Charles Dutoit compartirá escenario con su hija Annie, en «Historia de un soldado». Foto Juano Tesone

-También es impresionante que su hija Annie hizo su propio vínculo fuerte con esta ciudad. Y va a compartir escenario con usted y Martha.

-Me parece muy natural. Hicimos Historia de un soldado en Hamburgo, en un festival.

-¿Cómo es su relación con Annie?

-Tenemos una muy buena relación. El éxito que ha tenido aquí con la obra de teatro (¿Quién es Clara Wieck?) es impresionante. Annie es una persona con mucha educación, tiene dos doctorados, quiero decir: no es «miss nobody» (Señorita nadie).

Tiene un bagaje intelectual muy importante y una mentalidad muy profesional. Eligió cambiar de vida y me parece increíble lo que hizo. Vamos a hacer con ella una obra de Honneger el año próximo, acá en Buenos Aires.

-Hablando de las relaciones. ¿En qué se sostiene una relación de amistad como la que tiene con Martha, hace más de sesenta años?

-Somos amigos desde siempre, nos conocimos cuando ella tenía dieciséis años. También se hizo muy amiga de Chantal, mi actual esposa. El único problema de Martha es que no se puede vivir con ella porque tiene unos horarios imposibles.

-La música une mucho.

-Sí, la música y otras cosas. Nos conocemos mucho musicalmente. Aunque con Martha es siempre una cosa nueva. Si tocó Ravel ayer, no quiere decir que mañana va a ser igual. En cuestiones generales, por supuesto que sí, como el estilo, etc. Pero los tempi… nunca se sabe. Es siempre una sorpresa.

Dirige la batuta. Charles Dutoit es una leyenda de la música clásica. Su presencia en el Teatro Colón es un lujo. Foto Juano Tesone

Dirige la batuta. Charles Dutoit es una leyenda de la música clásica. Su presencia en el Teatro Colón es un lujo. Foto Juano Tesone

– ¿En qué momento de su carrera y vida personal lo encuentra esta gira?

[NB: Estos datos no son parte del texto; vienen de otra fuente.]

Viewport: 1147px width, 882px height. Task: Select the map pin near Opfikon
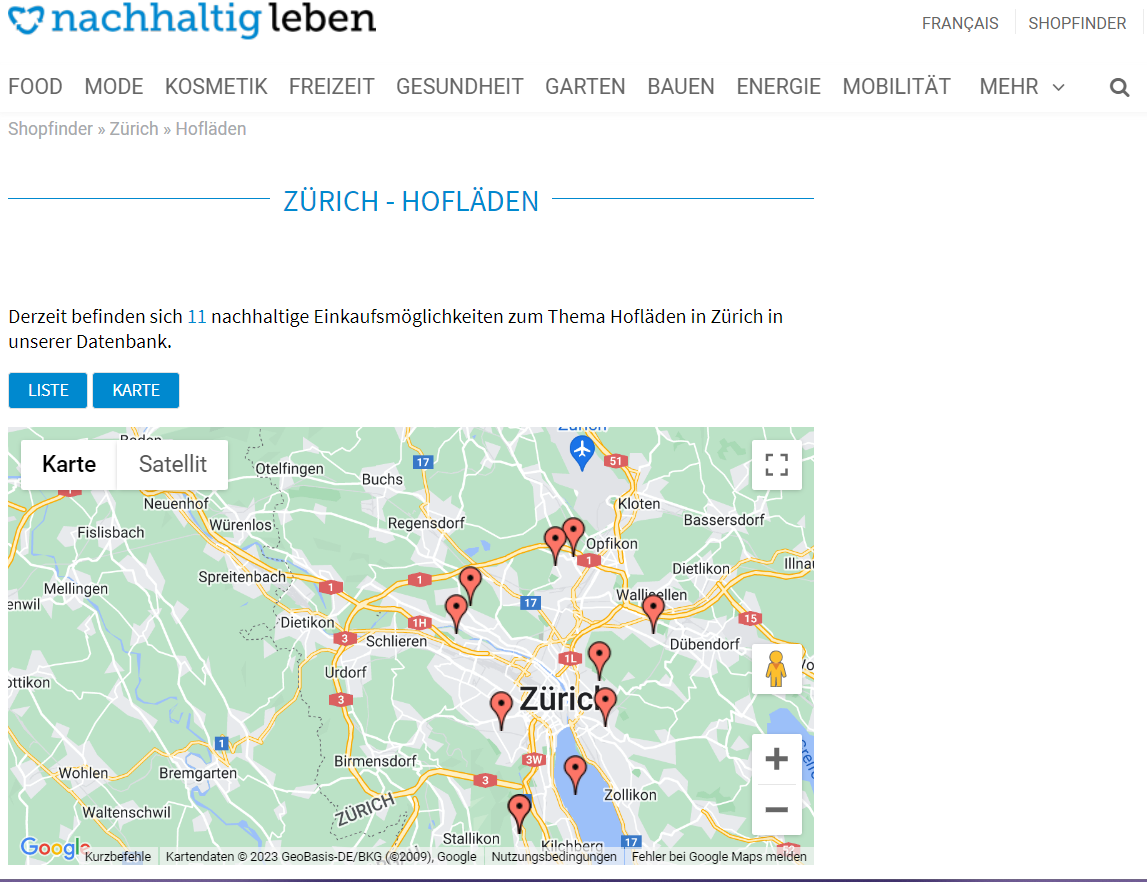tap(573, 534)
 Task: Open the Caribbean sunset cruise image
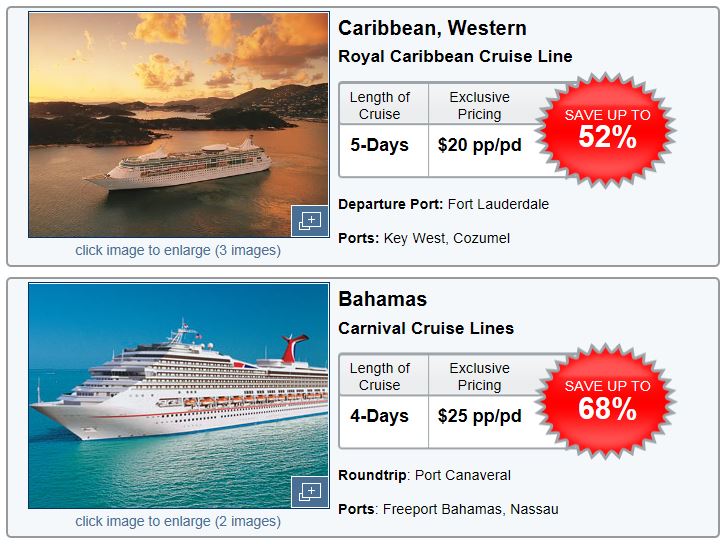click(x=179, y=125)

-Bueno, no sé bien. Me encanta trabajar y estar aquí, pero quisiera lentificar un poco, como un viejito, ¿no?

-Cuesta imaginárselo…

Quiero hacer sólo cosas que me gusten, sin importar la carrera o el dinero. Quiero hacer cosas con orquestas nuevas también. Hemos tocado en Lituania, estuve dos o tres veces antes, pero nunca había tocado con la orquesta local. Es muy encantadora la experiencia. No tienen grandes presupuestos, pero no me importa, voy para ayudar un poco y están muy agradecidos de trabajar con una persona con mi experiencia.

Después de acá, nos vamos a Japón, luego a un festival en Georgia, en el Cáucaso. Son las experiencias interesantes.

-¿Piensa en el retiro?

-Retirarme no, pero quiero tener un poco más de tiempo para viajar por placer y ver cosas. Durante la pandemia tuve bastante tiempo libre y lo disfruté. Ahora todos los compromisos se vienen encima de nuevo y no quiero empezar otra vez ese tipo de vida vertiginosa. Pero sí hacer lo que me gusta.